(Stored data)
+ + + +
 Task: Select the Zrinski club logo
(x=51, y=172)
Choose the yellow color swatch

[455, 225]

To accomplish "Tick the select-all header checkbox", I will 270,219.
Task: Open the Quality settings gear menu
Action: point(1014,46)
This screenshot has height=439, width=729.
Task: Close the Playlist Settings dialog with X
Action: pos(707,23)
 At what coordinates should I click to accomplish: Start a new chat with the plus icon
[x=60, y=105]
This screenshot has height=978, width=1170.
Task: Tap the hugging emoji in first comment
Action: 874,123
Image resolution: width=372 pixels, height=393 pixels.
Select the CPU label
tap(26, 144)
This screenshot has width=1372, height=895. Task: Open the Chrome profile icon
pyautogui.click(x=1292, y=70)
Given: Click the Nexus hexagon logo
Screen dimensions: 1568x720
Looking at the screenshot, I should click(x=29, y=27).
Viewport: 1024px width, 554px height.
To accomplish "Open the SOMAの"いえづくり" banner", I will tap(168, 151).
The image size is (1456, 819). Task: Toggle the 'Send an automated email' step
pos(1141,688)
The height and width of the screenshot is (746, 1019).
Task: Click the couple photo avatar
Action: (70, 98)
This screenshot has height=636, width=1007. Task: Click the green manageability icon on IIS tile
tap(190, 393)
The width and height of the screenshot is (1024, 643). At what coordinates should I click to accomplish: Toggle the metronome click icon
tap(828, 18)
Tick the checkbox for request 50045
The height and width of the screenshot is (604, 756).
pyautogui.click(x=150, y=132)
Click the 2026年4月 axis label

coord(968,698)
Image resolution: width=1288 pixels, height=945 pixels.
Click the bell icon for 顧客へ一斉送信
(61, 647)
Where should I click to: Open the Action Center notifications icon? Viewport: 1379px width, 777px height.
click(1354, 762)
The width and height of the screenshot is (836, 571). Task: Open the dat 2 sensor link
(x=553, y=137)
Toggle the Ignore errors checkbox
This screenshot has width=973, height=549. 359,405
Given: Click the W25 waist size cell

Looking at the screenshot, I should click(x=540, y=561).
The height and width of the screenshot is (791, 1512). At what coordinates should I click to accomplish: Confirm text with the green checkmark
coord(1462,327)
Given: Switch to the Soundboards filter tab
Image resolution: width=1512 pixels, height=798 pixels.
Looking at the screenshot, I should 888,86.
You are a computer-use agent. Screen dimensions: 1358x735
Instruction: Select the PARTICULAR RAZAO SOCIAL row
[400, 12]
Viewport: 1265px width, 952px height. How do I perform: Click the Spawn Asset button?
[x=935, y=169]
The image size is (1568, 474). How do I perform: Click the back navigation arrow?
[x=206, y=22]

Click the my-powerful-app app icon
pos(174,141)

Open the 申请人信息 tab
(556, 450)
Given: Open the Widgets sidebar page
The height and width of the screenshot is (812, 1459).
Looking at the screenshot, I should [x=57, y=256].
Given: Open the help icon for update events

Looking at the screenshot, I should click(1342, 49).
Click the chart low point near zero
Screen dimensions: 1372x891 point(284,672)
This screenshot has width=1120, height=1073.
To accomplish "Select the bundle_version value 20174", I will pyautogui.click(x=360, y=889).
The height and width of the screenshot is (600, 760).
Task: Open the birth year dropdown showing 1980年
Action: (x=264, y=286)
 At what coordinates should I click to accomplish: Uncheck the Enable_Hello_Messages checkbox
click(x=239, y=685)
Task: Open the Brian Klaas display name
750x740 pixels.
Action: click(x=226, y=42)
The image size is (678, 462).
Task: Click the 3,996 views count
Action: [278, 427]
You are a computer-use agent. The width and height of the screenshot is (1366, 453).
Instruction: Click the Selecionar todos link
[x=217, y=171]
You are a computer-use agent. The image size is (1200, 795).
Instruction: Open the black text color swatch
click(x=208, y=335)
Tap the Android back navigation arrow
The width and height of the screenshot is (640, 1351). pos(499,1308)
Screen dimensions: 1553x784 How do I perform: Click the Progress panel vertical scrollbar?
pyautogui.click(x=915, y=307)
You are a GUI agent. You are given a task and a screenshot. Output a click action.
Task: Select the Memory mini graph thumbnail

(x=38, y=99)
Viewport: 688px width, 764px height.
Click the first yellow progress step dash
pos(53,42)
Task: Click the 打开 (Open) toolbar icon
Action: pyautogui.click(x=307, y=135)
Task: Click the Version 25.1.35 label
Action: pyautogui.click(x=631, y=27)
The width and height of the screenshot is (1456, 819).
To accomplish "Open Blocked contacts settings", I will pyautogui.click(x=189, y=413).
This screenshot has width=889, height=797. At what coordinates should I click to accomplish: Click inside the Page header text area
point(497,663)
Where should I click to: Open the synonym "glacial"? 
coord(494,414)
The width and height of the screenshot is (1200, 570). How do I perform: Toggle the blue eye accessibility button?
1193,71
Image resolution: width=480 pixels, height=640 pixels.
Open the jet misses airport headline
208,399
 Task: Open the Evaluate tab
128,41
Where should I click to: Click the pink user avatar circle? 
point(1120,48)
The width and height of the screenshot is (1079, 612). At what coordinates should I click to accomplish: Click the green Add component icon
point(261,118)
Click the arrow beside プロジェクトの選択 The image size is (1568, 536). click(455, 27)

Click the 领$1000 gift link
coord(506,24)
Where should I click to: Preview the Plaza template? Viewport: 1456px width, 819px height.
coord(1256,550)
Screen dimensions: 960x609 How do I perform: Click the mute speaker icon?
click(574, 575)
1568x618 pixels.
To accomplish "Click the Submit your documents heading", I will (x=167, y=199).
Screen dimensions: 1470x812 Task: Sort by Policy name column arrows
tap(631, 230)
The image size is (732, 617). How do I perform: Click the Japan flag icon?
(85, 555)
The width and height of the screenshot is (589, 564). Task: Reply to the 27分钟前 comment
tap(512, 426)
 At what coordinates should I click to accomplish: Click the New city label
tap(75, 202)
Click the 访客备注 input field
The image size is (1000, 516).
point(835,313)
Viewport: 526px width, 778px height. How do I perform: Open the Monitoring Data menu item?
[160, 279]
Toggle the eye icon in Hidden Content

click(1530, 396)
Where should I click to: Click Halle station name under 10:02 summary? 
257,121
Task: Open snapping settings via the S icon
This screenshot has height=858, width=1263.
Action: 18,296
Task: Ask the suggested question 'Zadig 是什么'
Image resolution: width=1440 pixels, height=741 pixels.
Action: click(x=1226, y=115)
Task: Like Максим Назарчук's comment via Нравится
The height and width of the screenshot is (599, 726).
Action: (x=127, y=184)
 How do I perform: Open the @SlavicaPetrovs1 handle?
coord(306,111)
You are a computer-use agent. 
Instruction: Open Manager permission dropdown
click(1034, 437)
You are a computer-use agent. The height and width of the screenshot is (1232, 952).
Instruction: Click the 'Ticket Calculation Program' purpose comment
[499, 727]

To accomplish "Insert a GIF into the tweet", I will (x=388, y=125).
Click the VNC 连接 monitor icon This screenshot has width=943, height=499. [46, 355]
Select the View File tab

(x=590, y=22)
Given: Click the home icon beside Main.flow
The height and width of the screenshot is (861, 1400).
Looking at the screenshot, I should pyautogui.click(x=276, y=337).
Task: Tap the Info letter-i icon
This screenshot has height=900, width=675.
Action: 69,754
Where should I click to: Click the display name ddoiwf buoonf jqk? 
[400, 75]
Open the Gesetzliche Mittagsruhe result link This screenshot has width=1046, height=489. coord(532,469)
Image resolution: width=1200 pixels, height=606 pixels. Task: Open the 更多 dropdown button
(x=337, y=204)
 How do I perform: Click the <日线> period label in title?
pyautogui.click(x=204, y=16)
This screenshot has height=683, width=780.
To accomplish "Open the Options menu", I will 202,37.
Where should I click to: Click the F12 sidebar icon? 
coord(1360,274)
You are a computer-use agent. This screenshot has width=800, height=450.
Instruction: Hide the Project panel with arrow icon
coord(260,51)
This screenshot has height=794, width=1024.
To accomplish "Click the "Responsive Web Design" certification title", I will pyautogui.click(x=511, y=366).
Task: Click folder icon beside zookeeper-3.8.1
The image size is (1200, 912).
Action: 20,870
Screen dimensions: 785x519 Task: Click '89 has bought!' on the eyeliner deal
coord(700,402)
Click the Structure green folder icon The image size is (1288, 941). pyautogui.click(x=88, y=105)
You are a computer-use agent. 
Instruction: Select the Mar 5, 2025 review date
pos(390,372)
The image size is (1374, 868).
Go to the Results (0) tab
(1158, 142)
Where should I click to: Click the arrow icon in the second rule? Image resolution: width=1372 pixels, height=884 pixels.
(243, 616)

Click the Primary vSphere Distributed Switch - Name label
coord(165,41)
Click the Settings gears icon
+ + + +
## EXERCISE REQUIREMENTS
Pull out the lines of the records from the very start through the line containing "Action: (70, 98)", both ends included, and reproduce them without any changes.

## EXERCISE ANSWER
 Task: Select the Zrinski club logo
(x=51, y=172)
Choose the yellow color swatch

[455, 225]

To accomplish "Tick the select-all header checkbox", I will 270,219.
Task: Open the Quality settings gear menu
Action: point(1014,46)
This screenshot has height=439, width=729.
Task: Close the Playlist Settings dialog with X
Action: pos(707,23)
 At what coordinates should I click to accomplish: Start a new chat with the plus icon
[x=60, y=105]
This screenshot has height=978, width=1170.
Task: Tap the hugging emoji in first comment
Action: 874,123
Image resolution: width=372 pixels, height=393 pixels.
Select the CPU label
tap(26, 144)
This screenshot has width=1372, height=895. Task: Open the Chrome profile icon
pyautogui.click(x=1292, y=70)
Given: Click the Nexus hexagon logo
Screen dimensions: 1568x720
Looking at the screenshot, I should click(x=29, y=27).
Viewport: 1024px width, 554px height.
To accomplish "Open the SOMAの"いえづくり" banner", I will tap(168, 151).
The image size is (1456, 819). Task: Toggle the 'Send an automated email' step
pos(1141,688)
The height and width of the screenshot is (746, 1019).
Task: Click the couple photo avatar
Action: (70, 98)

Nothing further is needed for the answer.